**Instructions to follow:** Rewrite the rows from the line that has "You are a GUI" through the line that has "coord(314,246)", requests included, and multiply each click coordinate in the answers by 0.75, rounding to whole numbers with halves going up. Return only these lines, with the pictures left out.

**Data shown:**

•••••

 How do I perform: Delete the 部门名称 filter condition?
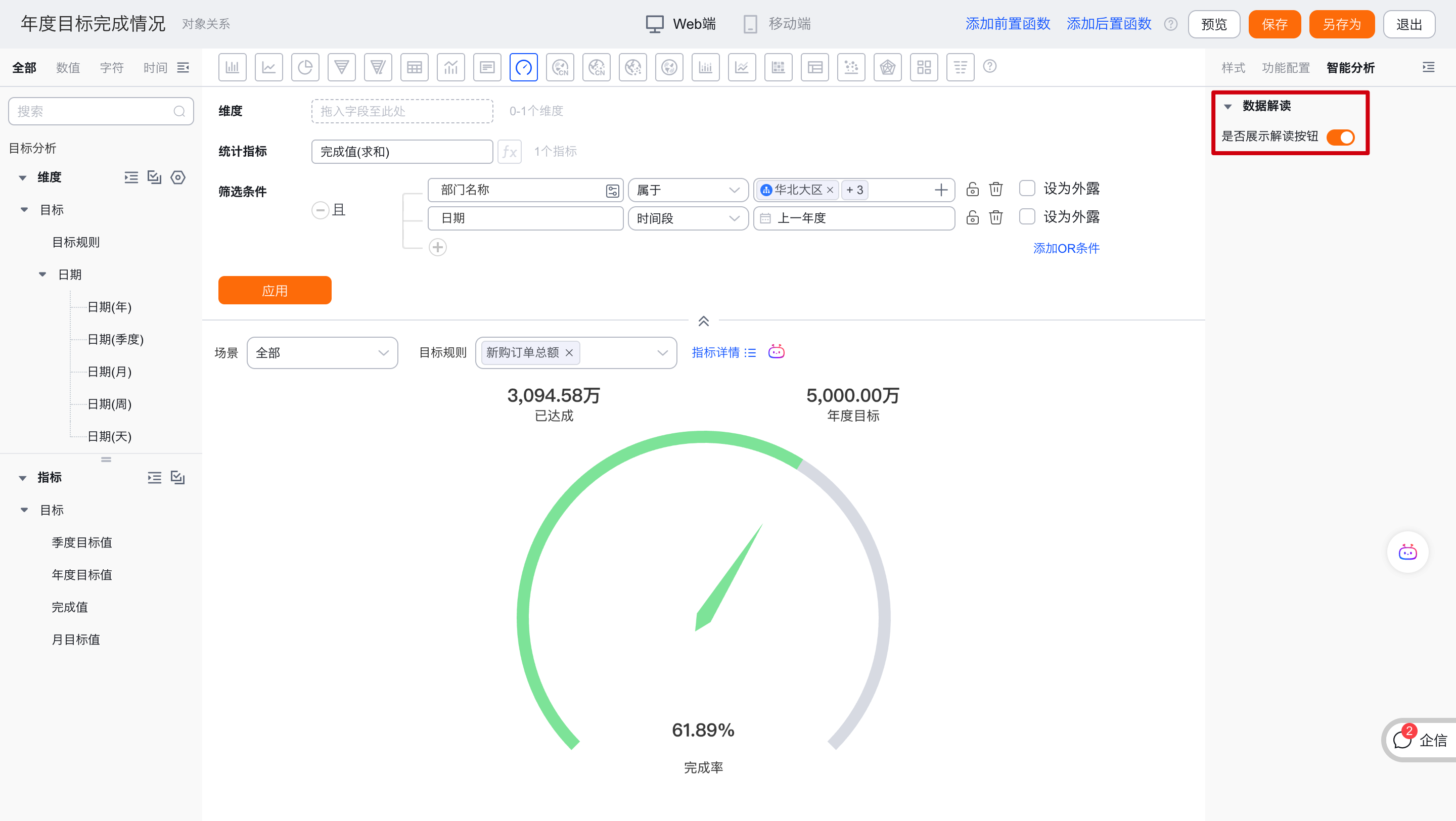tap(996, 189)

•••••

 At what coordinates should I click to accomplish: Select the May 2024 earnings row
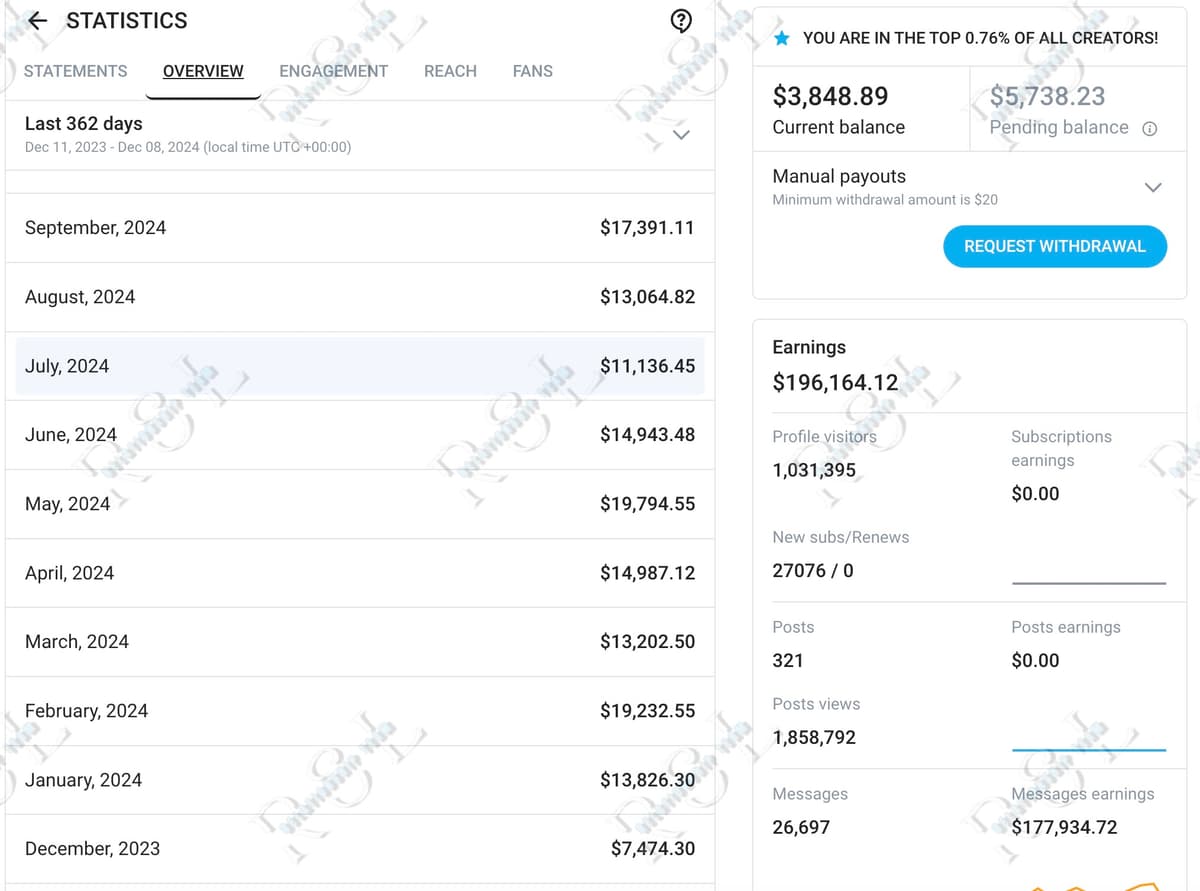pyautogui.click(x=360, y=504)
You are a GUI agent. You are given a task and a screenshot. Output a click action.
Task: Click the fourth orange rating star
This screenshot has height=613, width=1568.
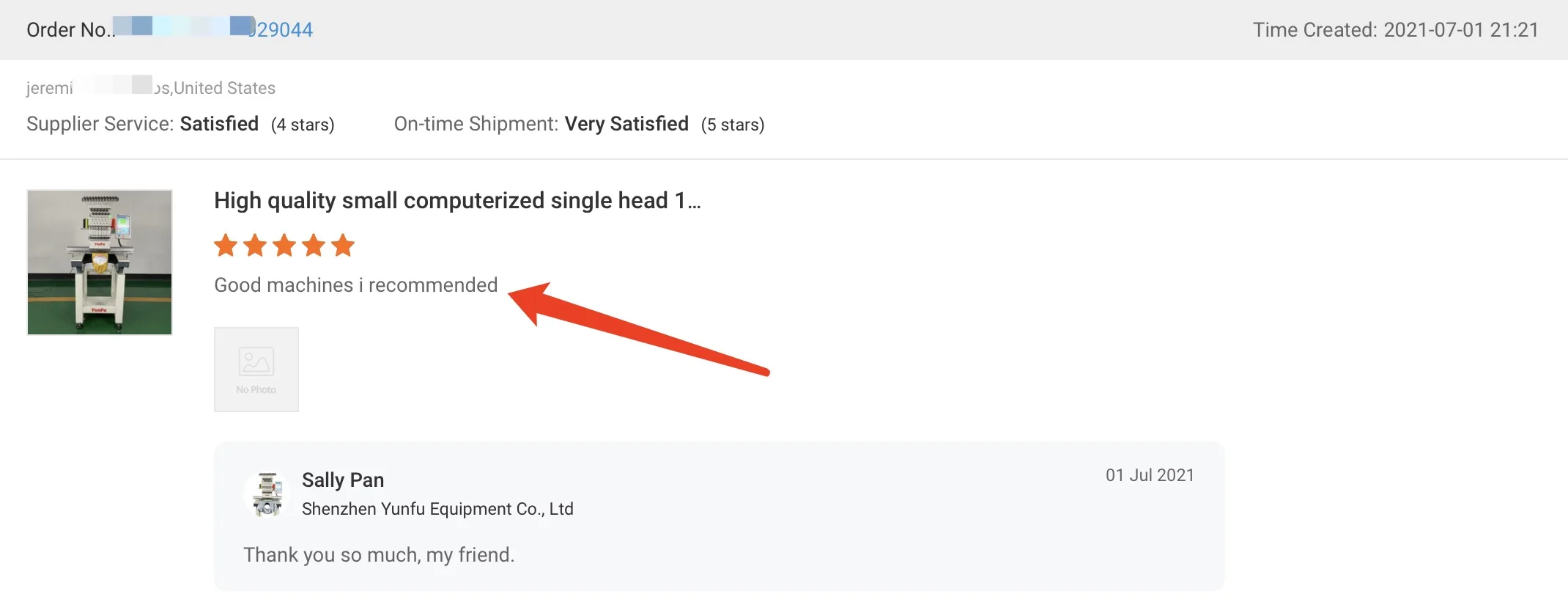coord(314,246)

•••••

**Worked solution:**
You are a GUI agent. You are given a task and a screenshot. Output a click action.
Task: Click the fourth orange rating star
This screenshot has height=613, width=1568.
coord(236,185)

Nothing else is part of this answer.